A positive side to the pandemic in clinical negligence litigation
The NHS Resolution’s Annual Report 2021 is now available. It includes a review of costs and working practice.
NHS Resolution actually represents eight different clinical negligence schemes ranging from the main clinical negligence scheme for trusts, largely defunct old liability schemes and then three separate schemes relating to GP negligence. It is therefore a large organisation with significant resources.
Reading the press would suggest that the world is full of claimants seeking compensation from the embattled NHS completely unnecessarily and on an increasing basis. That in fact is not the case. Another read of the press would indicate that the claimant lawyers’ costs are going through the roof and this is placing the NHS at risk. Again, this is not the case. Whilst the report is published (there is an obligation to do so), there is no press campaign from NHS Resolution dealing with the actual situation.

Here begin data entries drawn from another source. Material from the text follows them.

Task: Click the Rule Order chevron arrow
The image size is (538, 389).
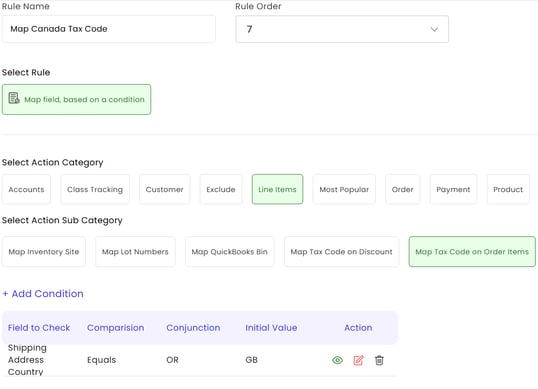Action: pos(434,30)
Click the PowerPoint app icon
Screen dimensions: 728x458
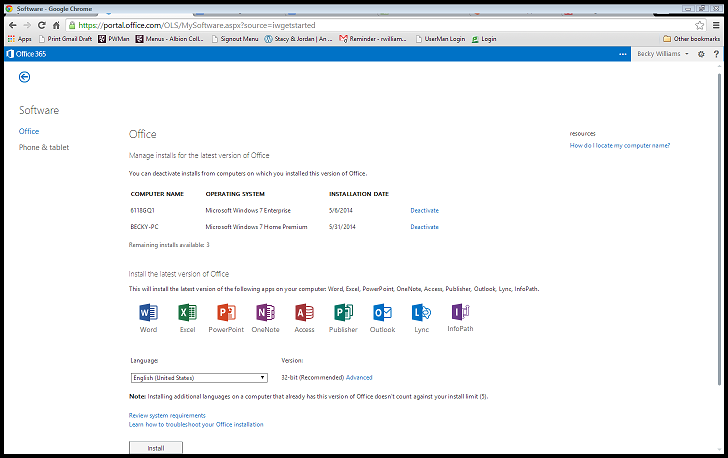coord(226,313)
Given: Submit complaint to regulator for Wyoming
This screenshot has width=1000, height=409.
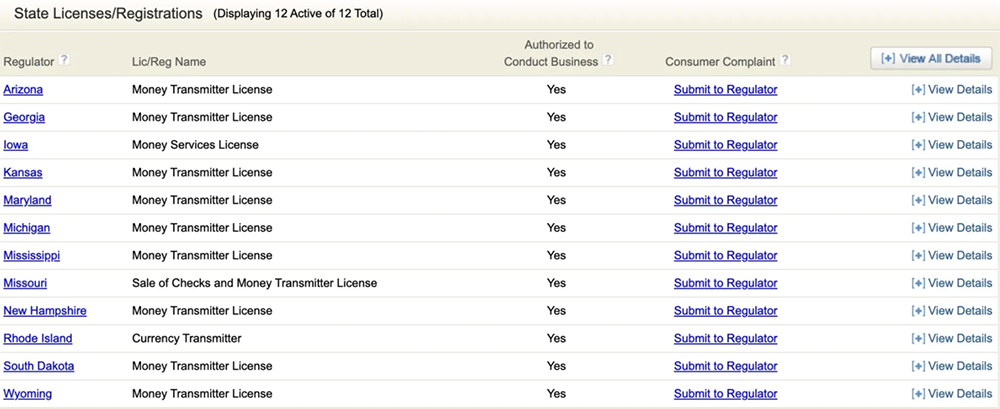Looking at the screenshot, I should point(725,394).
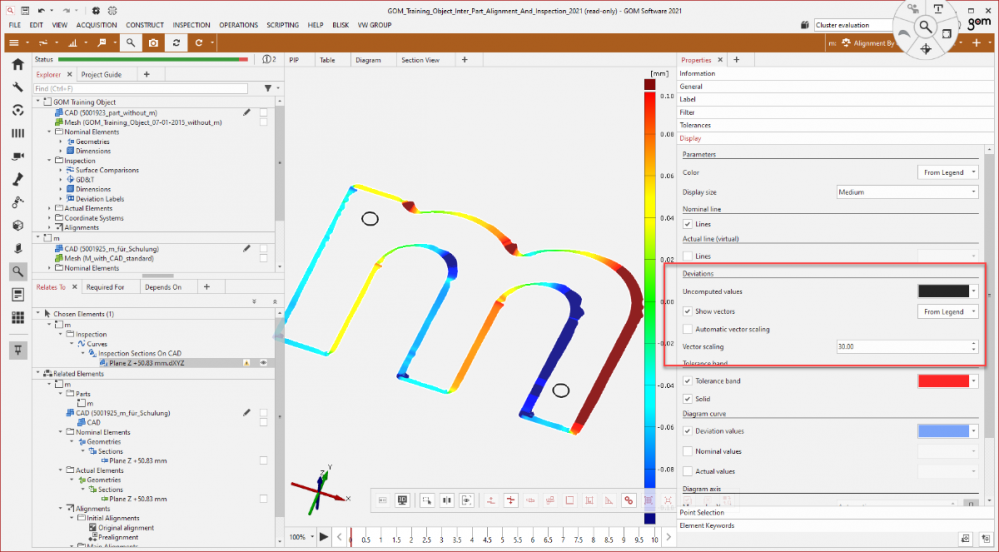The image size is (999, 552).
Task: Switch to the Section View tab
Action: [420, 60]
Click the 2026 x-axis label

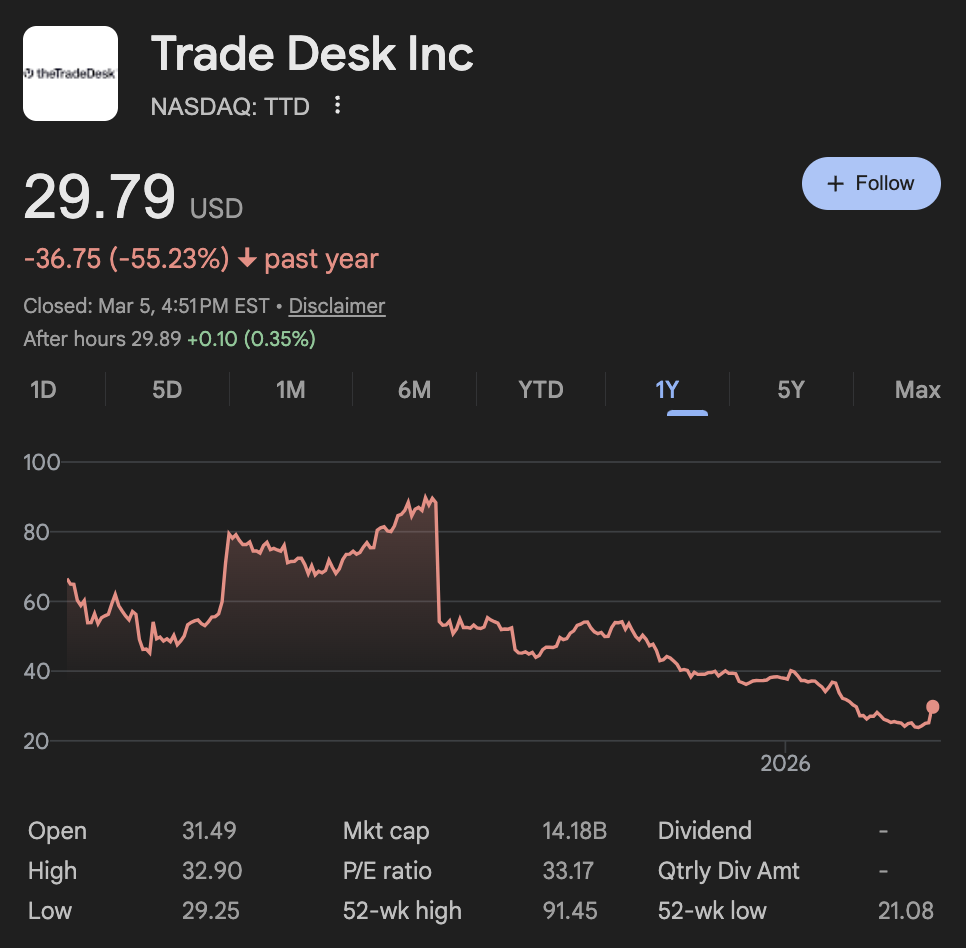click(786, 764)
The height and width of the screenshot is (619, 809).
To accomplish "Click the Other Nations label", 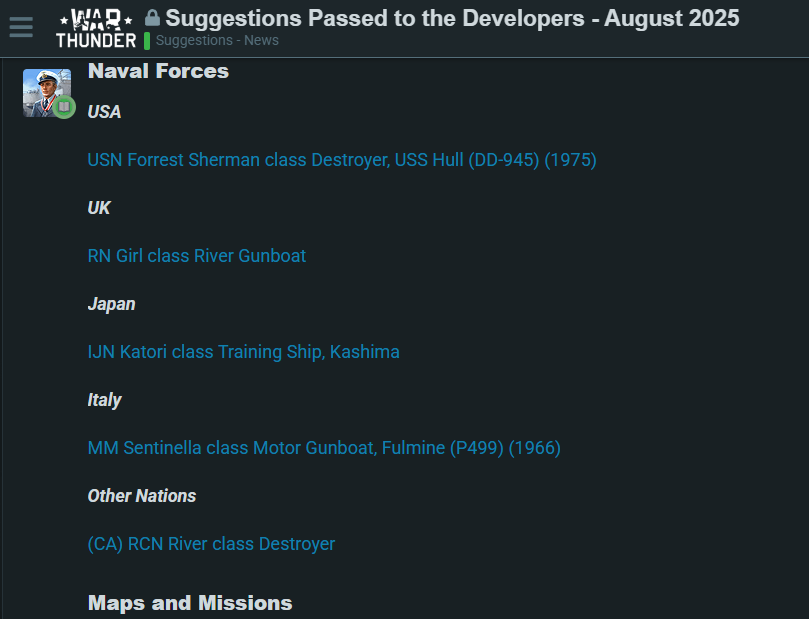I will tap(141, 496).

A review of NHS Resolution’s funding indicates that their income has gone up (there are more members). Some NHS legal costs have gone up – they have taken over new schemes and there must be a cost associated with that. Certainly their administration of clinical schemes has increased costs. By contrast claimant legal costs however have fallen by nearly 10%. NHS Resolution consider that the decrease is due to a lower number of high value claims, a lower rate of claims inflation and the lower average cost of claims. They are basing these assumptions on long term trends. In short there is a slow but consistent decrease in claimant legal costs
There is an increase in compensation given to individual claimants but that is due to a change in the assumed rate of return for the investment of damages used to calculate compensation for future losses which previously was undervaluing claims significantly. This has now been addressed.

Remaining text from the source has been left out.